YOUR INSTRUCTIONS:
Below are some records. Quote everything from the line containing "Toggle the playlist view button" down to the line containing "715x477 pixels. coord(307,36)", both lines included, and nothing else.
======== GIVEN DATA
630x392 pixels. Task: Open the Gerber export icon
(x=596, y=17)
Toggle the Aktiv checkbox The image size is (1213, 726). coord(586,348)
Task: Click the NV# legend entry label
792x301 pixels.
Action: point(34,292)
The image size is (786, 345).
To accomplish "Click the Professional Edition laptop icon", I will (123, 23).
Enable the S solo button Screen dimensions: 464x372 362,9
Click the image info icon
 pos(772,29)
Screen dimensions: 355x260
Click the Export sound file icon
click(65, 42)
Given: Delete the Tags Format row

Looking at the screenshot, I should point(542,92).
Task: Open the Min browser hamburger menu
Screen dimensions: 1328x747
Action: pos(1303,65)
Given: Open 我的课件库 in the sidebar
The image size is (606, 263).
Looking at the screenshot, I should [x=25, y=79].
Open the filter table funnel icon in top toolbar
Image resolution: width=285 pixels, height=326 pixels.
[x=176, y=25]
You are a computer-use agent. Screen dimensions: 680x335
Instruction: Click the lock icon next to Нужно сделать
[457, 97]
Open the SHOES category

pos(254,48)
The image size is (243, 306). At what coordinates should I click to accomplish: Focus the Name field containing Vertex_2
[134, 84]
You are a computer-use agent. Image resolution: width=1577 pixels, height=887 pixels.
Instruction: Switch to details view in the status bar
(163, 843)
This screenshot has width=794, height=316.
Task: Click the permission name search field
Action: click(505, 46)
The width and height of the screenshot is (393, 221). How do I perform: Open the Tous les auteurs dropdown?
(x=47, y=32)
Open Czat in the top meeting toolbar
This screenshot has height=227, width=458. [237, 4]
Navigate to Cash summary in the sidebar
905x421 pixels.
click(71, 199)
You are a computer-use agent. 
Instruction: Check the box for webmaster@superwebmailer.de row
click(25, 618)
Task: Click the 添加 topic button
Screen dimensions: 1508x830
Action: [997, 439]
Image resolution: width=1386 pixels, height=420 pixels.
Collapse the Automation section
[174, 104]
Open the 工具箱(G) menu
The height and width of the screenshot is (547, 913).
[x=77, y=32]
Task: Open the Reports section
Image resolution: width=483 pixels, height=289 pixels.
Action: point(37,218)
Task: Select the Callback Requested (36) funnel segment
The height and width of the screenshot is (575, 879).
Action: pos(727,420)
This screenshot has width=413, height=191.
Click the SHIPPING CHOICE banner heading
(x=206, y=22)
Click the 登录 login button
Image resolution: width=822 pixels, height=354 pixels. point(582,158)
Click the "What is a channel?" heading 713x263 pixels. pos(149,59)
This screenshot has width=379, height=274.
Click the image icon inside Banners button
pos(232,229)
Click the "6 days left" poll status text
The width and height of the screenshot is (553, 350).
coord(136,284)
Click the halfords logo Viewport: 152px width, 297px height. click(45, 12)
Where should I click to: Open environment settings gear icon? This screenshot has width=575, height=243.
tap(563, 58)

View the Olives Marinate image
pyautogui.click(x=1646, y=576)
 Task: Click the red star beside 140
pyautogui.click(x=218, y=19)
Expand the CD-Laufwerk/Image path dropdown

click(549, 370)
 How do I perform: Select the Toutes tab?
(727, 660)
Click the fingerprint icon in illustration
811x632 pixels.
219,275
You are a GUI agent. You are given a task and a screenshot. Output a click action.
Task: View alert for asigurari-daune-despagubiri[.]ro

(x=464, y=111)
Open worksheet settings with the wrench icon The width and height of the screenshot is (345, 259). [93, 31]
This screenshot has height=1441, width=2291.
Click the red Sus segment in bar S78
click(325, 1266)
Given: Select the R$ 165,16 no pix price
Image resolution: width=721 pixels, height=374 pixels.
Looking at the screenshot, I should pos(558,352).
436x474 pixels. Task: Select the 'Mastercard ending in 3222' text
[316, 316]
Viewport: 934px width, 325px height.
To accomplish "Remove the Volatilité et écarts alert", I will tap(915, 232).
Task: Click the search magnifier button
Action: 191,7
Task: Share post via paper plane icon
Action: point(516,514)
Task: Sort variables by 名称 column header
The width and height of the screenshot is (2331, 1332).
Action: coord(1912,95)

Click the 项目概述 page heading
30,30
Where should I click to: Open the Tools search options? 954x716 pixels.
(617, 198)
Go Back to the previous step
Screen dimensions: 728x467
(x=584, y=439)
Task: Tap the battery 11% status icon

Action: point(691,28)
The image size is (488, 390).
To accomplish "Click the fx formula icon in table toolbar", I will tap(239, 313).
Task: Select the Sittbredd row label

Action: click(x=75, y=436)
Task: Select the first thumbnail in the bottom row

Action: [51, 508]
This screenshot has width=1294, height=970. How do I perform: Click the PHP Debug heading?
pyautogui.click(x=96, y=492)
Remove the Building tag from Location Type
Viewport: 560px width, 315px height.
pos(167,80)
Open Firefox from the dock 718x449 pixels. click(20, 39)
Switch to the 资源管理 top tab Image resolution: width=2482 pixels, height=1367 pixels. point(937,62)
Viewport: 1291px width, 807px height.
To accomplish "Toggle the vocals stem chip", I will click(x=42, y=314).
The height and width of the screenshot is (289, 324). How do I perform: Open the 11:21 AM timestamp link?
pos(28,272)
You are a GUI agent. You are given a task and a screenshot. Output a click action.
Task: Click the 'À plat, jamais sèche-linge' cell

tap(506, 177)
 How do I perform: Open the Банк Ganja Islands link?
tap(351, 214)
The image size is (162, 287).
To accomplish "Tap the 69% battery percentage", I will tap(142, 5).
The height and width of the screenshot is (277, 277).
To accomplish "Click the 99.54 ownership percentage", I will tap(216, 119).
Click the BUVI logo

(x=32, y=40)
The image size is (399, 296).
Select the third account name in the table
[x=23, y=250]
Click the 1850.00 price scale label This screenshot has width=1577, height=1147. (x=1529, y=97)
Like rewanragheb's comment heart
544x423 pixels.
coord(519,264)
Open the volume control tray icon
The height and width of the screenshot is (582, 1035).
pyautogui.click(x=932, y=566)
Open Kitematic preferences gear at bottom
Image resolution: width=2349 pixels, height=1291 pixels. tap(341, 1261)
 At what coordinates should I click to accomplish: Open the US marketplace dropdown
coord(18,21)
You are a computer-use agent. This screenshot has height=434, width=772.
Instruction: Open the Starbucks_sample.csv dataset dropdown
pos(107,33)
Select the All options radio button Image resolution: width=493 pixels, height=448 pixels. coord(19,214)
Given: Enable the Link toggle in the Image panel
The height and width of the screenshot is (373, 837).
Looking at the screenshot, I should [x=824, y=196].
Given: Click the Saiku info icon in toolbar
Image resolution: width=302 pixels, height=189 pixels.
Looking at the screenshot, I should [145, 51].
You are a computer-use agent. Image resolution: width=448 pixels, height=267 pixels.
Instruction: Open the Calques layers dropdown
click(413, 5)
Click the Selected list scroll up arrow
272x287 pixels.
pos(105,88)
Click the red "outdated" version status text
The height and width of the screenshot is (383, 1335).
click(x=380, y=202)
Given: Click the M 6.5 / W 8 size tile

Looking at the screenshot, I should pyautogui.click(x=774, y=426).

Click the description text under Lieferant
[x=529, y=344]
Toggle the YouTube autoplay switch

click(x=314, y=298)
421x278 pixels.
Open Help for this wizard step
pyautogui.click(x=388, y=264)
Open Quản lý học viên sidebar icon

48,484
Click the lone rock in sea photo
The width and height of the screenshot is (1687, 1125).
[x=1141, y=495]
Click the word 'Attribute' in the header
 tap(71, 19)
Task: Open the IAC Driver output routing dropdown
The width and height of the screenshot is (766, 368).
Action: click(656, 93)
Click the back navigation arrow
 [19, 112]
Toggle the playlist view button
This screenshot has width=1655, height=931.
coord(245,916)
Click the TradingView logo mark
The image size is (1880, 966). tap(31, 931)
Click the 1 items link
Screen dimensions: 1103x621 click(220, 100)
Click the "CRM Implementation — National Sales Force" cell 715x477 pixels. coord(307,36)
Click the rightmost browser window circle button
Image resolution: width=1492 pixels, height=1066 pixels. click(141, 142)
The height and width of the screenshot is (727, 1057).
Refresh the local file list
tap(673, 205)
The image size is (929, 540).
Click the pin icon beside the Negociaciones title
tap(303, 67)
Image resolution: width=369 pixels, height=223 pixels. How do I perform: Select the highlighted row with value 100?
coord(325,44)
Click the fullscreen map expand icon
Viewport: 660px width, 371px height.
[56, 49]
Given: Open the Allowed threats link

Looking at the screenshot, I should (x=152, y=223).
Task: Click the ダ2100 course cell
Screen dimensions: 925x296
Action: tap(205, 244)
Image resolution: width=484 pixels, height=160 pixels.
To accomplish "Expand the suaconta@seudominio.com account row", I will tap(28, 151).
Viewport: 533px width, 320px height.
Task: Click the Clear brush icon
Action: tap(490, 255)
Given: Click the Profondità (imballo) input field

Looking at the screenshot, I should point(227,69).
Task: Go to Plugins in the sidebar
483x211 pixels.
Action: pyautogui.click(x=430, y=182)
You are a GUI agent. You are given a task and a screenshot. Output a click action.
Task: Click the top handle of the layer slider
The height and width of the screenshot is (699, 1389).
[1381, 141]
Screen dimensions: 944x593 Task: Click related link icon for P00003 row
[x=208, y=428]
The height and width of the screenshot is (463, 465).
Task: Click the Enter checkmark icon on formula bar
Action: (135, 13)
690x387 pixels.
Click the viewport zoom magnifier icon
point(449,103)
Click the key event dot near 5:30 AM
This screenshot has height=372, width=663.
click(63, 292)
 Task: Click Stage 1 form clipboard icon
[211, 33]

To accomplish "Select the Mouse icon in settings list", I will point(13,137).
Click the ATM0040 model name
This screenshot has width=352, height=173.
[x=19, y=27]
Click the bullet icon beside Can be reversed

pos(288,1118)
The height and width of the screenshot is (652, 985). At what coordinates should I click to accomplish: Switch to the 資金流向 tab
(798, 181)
================
WRITTEN ANSWER:
Toggle the playlist view button
This screenshot has width=1655, height=931.
coord(245,916)
Click the TradingView logo mark
The image size is (1880, 966). tap(31, 931)
Click the 1 items link
Screen dimensions: 1103x621 click(220, 100)
Click the "CRM Implementation — National Sales Force" cell 715x477 pixels. coord(307,36)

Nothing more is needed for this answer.